■ DATA:

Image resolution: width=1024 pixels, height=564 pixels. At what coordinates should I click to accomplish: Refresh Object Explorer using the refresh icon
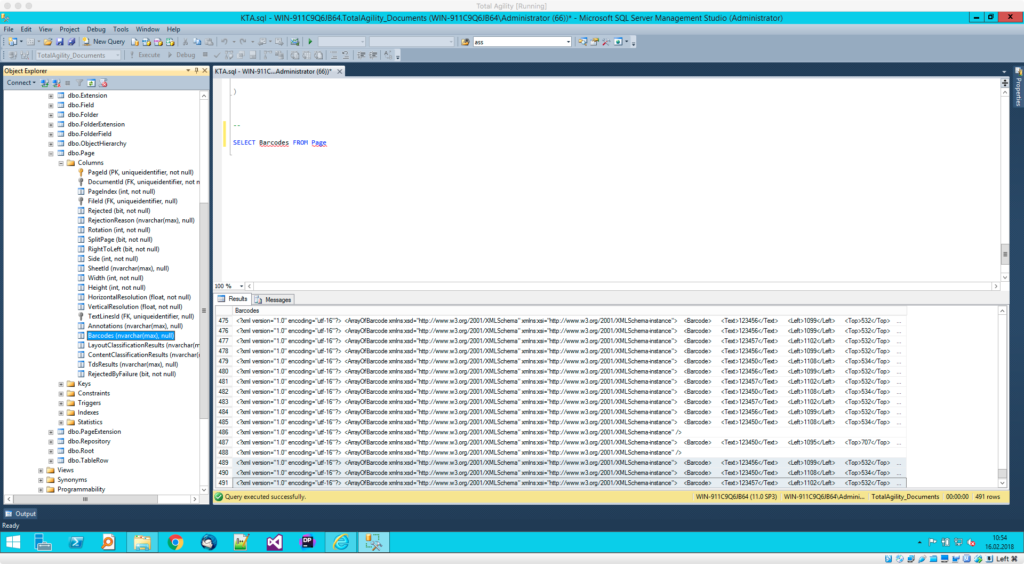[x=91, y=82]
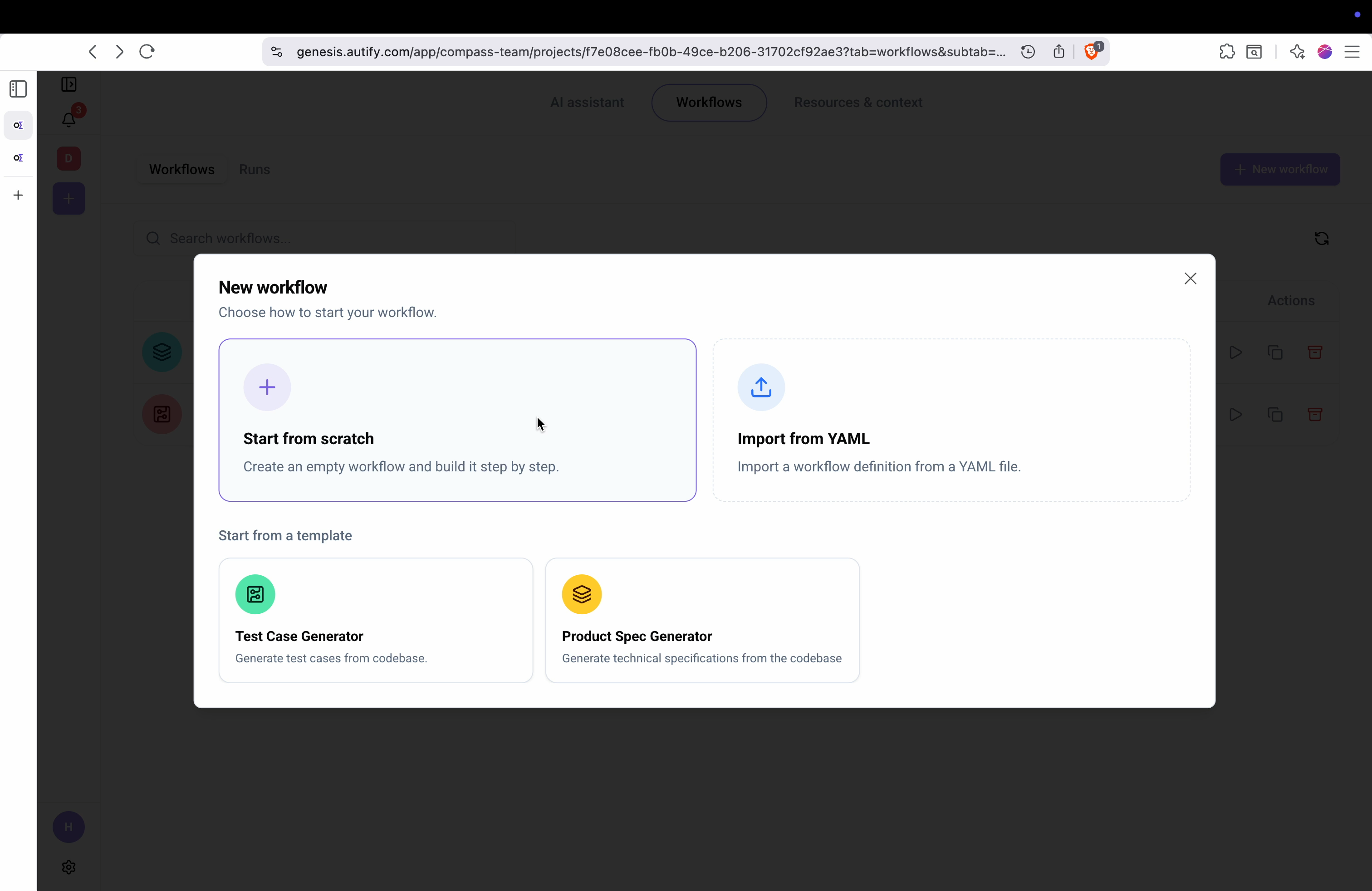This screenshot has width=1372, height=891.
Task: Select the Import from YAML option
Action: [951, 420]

---

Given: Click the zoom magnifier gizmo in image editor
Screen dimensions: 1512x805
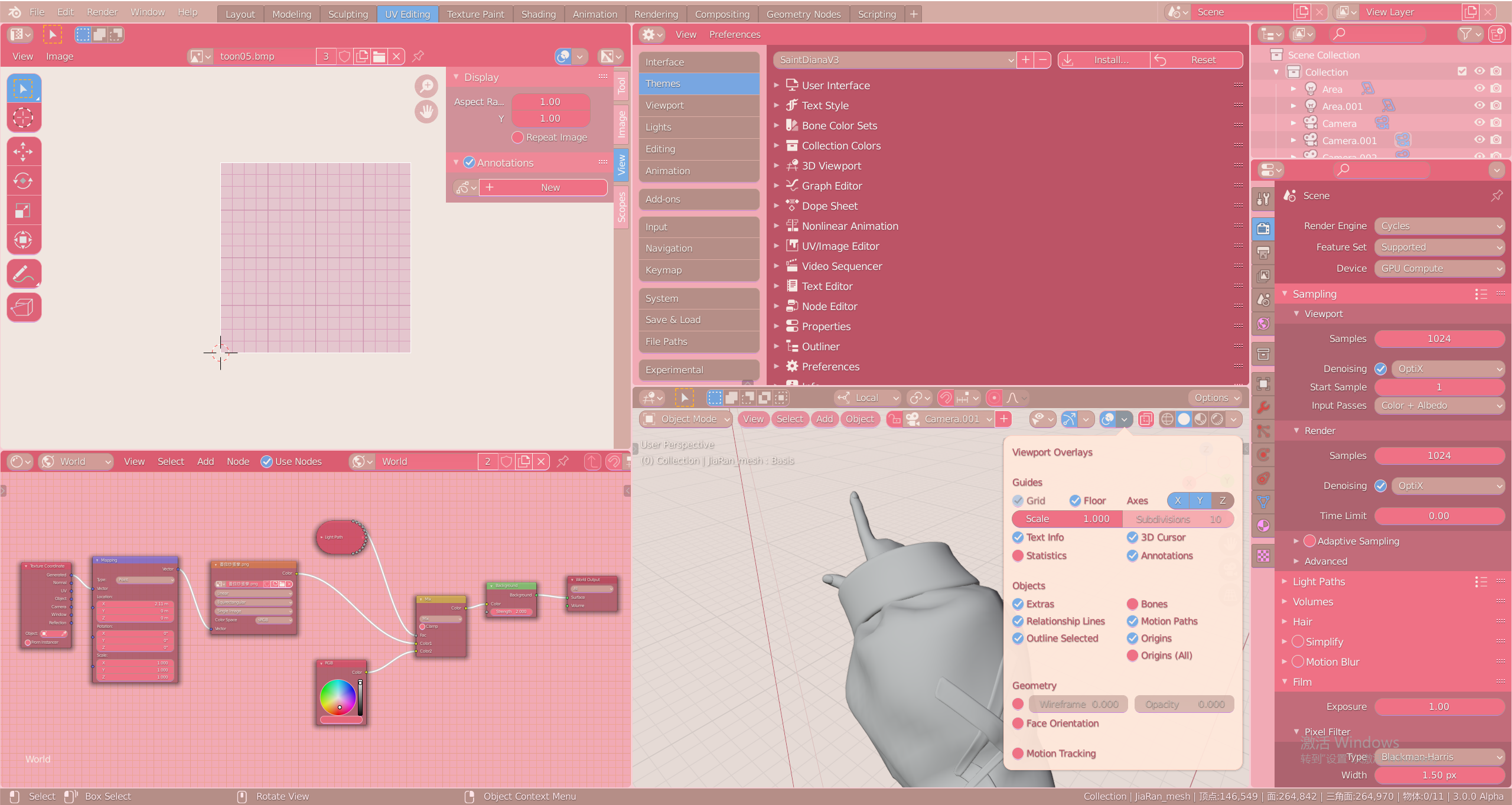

■ EXERCISE DETAILS:
Copy the material again from the line with "Given: Click the" up to and including the line with "Screen dimensions: 1512x805", and swap "magnifier" for "lens" without changing anything else.

■ ANSWER TO THIS TASK:
Given: Click the zoom lens gizmo in image editor
Screen dimensions: 1512x805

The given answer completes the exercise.